Abstracts

Rationale: Autism is frequently associated with epilepsy, and seizures are medically refractory in approximately 1/3 of cases. Limited data and experience have been reported to support surgical intervention in patients with autism and treatment resistant epilepsy (TRE), despite evidence that epilepsy surgery is safe, effective, and improves quality of life in children and adults with both normal and impaired development. We report a series of children with autism and TRE who underwent surgery. Methods: Between 2004 and 2012, among a group of approximately 4400 patients evaluated for epilepsy, 1297 presented with the co-morbidity of autism. Amongst these patients, 250 were found to have TRE and 33 underwent evaluation and surgery for epilepsy. Results: 47 surgeries were performed, including 13 staged resections with invasive monitoring (grid, strip, +/- depth electrodes), 2 single-stage lesionectomies, 2 hemispherotomies, 14 corpus callosotomies, and 3 vagus nerve stimulator placements. Two patients underwent invasive monitoring without a secondary resection. With a mean follow-up of 34 months, Engel outcomes were as follows: Engel I, 16 patients; Engel II, 7 patients, Engel III, 7 patients, Engel IV, 3 patients.

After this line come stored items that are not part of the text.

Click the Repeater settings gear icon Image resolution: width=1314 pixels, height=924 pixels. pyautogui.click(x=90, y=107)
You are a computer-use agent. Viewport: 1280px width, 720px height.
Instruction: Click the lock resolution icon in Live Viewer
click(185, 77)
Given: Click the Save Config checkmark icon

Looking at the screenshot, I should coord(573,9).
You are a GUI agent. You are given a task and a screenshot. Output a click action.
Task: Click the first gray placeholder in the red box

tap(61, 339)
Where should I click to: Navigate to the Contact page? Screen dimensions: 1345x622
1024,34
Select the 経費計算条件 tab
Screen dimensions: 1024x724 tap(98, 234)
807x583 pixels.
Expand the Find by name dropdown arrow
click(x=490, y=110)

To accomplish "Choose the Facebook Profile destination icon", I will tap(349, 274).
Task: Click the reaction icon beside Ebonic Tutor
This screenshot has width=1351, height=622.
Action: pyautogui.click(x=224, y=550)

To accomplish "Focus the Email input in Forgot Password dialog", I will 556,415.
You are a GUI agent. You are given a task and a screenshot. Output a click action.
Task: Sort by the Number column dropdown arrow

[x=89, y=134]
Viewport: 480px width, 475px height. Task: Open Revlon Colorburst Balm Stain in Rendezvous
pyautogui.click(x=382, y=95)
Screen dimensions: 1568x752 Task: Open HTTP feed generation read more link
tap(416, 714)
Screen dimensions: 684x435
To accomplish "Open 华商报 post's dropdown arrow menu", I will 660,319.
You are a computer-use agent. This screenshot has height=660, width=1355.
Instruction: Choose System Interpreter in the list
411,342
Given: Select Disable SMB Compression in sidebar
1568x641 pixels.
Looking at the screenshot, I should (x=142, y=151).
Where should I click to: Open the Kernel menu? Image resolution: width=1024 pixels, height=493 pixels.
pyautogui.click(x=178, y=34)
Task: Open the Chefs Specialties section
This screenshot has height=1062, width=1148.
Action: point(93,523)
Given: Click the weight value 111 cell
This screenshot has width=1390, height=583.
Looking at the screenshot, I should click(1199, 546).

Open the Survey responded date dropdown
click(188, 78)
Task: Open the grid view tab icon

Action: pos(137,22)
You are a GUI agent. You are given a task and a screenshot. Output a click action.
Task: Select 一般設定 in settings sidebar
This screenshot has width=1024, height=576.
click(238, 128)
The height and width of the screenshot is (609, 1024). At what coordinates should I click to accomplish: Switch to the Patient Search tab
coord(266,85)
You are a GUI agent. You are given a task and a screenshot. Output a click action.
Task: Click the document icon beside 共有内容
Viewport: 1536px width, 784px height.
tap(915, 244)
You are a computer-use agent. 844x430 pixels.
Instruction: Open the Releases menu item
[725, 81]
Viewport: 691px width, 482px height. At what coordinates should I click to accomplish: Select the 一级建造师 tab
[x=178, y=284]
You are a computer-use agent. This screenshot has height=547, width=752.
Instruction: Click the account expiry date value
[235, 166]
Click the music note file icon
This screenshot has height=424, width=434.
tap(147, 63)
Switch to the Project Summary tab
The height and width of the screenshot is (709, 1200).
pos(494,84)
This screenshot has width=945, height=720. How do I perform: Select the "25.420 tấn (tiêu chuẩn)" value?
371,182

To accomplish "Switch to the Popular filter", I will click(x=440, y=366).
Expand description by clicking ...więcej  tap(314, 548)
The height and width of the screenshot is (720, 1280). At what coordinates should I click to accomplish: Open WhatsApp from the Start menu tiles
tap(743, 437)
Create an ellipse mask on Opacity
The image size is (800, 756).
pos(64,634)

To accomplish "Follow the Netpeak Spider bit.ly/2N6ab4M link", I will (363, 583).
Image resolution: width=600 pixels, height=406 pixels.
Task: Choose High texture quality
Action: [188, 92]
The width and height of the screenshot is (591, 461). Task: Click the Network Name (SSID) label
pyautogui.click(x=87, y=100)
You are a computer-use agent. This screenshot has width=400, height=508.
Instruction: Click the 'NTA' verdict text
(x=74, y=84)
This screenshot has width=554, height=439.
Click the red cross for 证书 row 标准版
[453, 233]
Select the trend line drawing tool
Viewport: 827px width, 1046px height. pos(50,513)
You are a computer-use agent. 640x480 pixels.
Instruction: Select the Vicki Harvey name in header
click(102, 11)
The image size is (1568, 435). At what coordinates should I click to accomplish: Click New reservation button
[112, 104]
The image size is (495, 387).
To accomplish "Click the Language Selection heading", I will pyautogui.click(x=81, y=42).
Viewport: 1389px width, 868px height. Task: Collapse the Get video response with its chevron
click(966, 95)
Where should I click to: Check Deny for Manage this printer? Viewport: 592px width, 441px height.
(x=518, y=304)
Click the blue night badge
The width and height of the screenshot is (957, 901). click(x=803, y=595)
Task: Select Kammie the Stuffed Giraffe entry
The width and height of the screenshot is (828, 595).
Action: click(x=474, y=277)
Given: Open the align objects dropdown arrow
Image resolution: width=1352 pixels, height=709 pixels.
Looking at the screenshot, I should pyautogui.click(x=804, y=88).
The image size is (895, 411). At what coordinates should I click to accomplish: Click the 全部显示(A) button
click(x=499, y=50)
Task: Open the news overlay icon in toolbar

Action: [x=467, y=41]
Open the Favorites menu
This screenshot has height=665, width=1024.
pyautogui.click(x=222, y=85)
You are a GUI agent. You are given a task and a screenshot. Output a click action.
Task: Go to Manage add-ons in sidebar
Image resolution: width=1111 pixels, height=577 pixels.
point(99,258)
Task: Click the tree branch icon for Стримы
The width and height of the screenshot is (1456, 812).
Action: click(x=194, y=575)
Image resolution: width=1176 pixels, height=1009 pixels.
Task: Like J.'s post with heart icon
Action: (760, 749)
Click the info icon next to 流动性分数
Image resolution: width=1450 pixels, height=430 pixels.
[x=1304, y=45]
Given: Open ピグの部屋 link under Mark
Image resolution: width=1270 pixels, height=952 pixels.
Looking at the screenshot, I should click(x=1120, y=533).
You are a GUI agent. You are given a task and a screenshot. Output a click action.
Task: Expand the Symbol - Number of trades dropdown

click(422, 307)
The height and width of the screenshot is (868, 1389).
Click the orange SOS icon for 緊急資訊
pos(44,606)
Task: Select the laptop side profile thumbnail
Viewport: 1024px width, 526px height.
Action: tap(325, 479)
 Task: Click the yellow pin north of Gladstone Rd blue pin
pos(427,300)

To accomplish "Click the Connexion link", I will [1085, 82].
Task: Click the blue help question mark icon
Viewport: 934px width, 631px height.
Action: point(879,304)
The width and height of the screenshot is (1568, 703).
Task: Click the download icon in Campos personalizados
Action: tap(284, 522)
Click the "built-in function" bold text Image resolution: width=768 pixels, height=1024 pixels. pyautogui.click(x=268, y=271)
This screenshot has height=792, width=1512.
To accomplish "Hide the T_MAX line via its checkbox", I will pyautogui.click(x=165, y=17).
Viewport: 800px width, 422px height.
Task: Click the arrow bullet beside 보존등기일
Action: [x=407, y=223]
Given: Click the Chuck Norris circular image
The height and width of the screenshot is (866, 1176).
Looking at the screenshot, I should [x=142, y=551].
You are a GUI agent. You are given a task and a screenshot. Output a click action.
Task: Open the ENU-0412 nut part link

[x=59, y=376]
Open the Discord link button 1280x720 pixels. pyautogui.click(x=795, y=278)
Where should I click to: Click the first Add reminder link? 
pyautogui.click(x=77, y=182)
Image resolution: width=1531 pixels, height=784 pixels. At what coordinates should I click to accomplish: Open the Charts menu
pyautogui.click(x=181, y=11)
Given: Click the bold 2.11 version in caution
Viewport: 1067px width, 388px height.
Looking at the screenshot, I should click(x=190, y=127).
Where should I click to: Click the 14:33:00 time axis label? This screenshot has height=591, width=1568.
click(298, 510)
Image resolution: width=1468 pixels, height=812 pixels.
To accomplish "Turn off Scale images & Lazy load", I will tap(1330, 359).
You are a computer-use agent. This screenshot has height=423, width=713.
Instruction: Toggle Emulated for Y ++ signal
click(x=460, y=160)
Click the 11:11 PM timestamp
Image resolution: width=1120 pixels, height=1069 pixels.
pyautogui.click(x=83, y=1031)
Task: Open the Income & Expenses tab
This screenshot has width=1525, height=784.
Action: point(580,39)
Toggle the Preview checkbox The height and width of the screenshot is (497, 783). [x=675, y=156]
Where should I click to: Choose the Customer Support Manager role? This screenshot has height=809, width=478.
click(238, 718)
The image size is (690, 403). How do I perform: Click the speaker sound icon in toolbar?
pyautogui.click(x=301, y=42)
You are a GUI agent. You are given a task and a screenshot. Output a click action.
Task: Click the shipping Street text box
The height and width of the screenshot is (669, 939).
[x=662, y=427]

Disruptive behavior decreased in 29 children and there were improvements in social interactive abilities and psychosocial functioning in 22. Invasive monitoring was well tolerated in all patients who underwent staged resections in the EMU/ICU. Conclusions: Epilepsy surgery is feasible, safe, and effective in carefully selected children with autism and TRE. Marked improvements in behavior and quality of life accompanied a cessation or significant reduction in seizures.